Non, ce n’est pas une perte de poids grâce au régime truckemuche. C’est le nombre de livres lus par an.
La 36 ème édition du Salon du livre de Paris devenu Livre Paris, l’événement culturel et littéraire le plus populaire de France et l’un des plus reconnus à l’international, c’est fini et à l’année prochaine. Les organisateurs constatent une baisse de fréquentation de 15% malgré quelque 3.000 écrivains pendant quatre jours. Conjoncturel me direz-vous ? Ou parce que le salon était phagocyté par les politiques ?
Y aurait-il plus d’écrivains que de lecteurs ?
Un sondage de Monbestseller.com nous informe que 17% des français ont un roman, des nouvelles, des poèmes en chantier. C’est impressionnant, une nation d’écrivains. Mais hélas, si les mêmes lisent de moins en moins.
« Seulement 28% des Français lisent plus de 9 livres par an, 13% n’ouvrent jamais un livre, selon un sondage Ifop pour Dimanche Ouest-France
Continuons à examiner les chiffres : 55%, lisent entre 1 et 9 livres par an, selon leurs déclarations. Les personnes lisant plus de 15 livres par an se font de plus en plus rares : elles ne sont plus que 17%, contre 20% lors d’un précédent sondage en 2011 et 27% en 2006.
Et lire un journal ? Le nombre de lecteurs est aussi à la baisse : 7% à 5% « dans un contexte marqué par la chute de la diffusion des quotidiens », relève l’Ifop.
Pourquoi lit-on ?
Selon cette enquête, » la lecture d’un livre est toujours considérée comme l’activité ayant la plus grande valeur culturelle pour 32% des personnes interrogées (+3 points par rapport à mars 2011). »
Lire modifie notre cerveau. Des IRM l’attestent.
Lire est un divertissement, c’est un fait indéniable. Mais pas seulement. Lire nous offre des vies par procuration. La fiction nous propose un autre regard sur les autres, sur nous, elle augmente notre expérience, surtout la lecture de roman. Grâce au livre, nous endossons divers costumes que nous n’aurions jamais pu/voulu enfiler : roi, reine, pourri, capitaine au long cours, déprimé, détective, héros, samouraï, concubine, dictateur, amoureuse, pauvre hère, une délicieuse vieille dame ou une voleuse de grands chemins…. Tout est possible et sans danger ! Plus encore lorsque le livre est écrit à la première personne : avec le « Je », nous reprenons l’histoire à notre compte.

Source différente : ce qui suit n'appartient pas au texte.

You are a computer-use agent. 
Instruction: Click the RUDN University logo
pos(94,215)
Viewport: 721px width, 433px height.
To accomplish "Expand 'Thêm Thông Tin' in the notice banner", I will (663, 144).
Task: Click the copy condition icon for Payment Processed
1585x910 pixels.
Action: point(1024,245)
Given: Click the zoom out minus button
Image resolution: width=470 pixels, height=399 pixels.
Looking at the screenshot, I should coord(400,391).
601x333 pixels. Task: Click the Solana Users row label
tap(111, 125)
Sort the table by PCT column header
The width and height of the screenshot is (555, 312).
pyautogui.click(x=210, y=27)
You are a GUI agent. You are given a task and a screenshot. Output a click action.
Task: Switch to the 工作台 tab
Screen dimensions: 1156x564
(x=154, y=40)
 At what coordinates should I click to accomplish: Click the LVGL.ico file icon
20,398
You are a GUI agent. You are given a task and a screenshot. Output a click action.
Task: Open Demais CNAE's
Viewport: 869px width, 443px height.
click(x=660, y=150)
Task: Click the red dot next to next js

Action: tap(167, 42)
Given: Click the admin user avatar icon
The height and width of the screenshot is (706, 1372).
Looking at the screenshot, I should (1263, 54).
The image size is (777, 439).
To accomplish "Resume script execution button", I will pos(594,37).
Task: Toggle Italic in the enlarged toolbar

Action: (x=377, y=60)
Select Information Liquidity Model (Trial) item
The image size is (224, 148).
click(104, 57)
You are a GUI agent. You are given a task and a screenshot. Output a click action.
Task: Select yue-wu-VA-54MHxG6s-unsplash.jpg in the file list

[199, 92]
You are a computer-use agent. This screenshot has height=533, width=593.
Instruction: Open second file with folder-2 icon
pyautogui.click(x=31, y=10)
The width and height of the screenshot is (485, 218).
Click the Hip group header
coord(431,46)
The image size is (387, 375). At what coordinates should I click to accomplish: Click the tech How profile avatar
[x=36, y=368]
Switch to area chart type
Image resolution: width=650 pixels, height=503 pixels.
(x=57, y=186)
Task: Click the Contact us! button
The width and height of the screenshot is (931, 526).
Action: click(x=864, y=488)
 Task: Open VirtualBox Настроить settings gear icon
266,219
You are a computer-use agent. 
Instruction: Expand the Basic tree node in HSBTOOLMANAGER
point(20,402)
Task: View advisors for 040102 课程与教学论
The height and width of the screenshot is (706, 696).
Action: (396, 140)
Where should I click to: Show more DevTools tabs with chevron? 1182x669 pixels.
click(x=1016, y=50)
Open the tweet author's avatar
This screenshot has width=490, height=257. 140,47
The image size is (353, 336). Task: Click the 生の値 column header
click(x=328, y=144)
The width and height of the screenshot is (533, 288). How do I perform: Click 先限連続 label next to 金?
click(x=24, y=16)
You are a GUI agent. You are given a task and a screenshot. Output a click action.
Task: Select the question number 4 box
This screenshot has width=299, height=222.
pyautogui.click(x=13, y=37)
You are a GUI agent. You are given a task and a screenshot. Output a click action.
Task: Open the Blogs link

« Ceux qui ne lisent pas de livres n’ont qu’une seule vie, les pauvres : la leur. » Umberto Eco
Tout roman parle à notre intelligence et à notre cœur. Umberto Eco comparait la lecture d’un roman à un jeu d’échec : le lecteur vit la vie du personnage et ses tribulations mais aussi il émet des hypothèses sur la suite ou la véracité de l’histoire grâce à son esprit critique. Le lecteur doit combler ce qui est incomplet, les « non-dit », les « blancs »
« On ne devrait lire, que des livres qui vous mordent et vous piquent… Un livre doit être la hache qui brise la mer gelée en nous. » Kafka
Lire, c’est plus que converser avec de grands auteurs. C’est aussi une confrontation à d’autres langues, d’autres mondes et un échange de pensée.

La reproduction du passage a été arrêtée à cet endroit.